* SHORT EXERCISE
Reproduce verbatim the items below, starting with the line that contains "This screenshot has height=361, width=985." and continuing through the line that contains "tap(521, 639)", with both of those lines included.

* ITEMS

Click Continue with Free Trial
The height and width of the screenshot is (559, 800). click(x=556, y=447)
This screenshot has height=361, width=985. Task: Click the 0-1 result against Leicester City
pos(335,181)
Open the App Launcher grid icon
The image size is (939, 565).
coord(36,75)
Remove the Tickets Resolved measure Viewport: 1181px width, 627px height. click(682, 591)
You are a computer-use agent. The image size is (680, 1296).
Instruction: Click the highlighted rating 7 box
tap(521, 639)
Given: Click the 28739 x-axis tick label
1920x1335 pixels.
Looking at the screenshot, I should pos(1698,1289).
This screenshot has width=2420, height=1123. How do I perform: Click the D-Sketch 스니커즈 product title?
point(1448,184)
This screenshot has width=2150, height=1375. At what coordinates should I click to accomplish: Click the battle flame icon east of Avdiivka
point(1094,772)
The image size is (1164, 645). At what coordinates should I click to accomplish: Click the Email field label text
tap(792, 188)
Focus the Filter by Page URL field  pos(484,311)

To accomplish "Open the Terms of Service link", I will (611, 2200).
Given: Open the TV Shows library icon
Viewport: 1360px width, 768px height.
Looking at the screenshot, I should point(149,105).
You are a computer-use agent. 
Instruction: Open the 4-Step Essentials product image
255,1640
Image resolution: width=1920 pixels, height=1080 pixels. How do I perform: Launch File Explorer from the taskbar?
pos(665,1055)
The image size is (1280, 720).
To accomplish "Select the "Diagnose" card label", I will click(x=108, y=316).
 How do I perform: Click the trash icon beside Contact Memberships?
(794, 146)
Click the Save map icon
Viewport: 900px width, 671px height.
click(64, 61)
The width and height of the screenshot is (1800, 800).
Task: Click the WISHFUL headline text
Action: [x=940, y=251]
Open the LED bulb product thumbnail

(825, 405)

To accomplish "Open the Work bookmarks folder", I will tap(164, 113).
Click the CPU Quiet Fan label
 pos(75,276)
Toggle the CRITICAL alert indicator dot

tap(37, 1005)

* RESPONSE TO THE TASK
This screenshot has height=361, width=985. Task: Click the 0-1 result against Leicester City
pos(335,181)
Open the App Launcher grid icon
The image size is (939, 565).
coord(36,75)
Remove the Tickets Resolved measure Viewport: 1181px width, 627px height. click(682, 591)
You are a computer-use agent. The image size is (680, 1296).
Instruction: Click the highlighted rating 7 box
tap(521, 639)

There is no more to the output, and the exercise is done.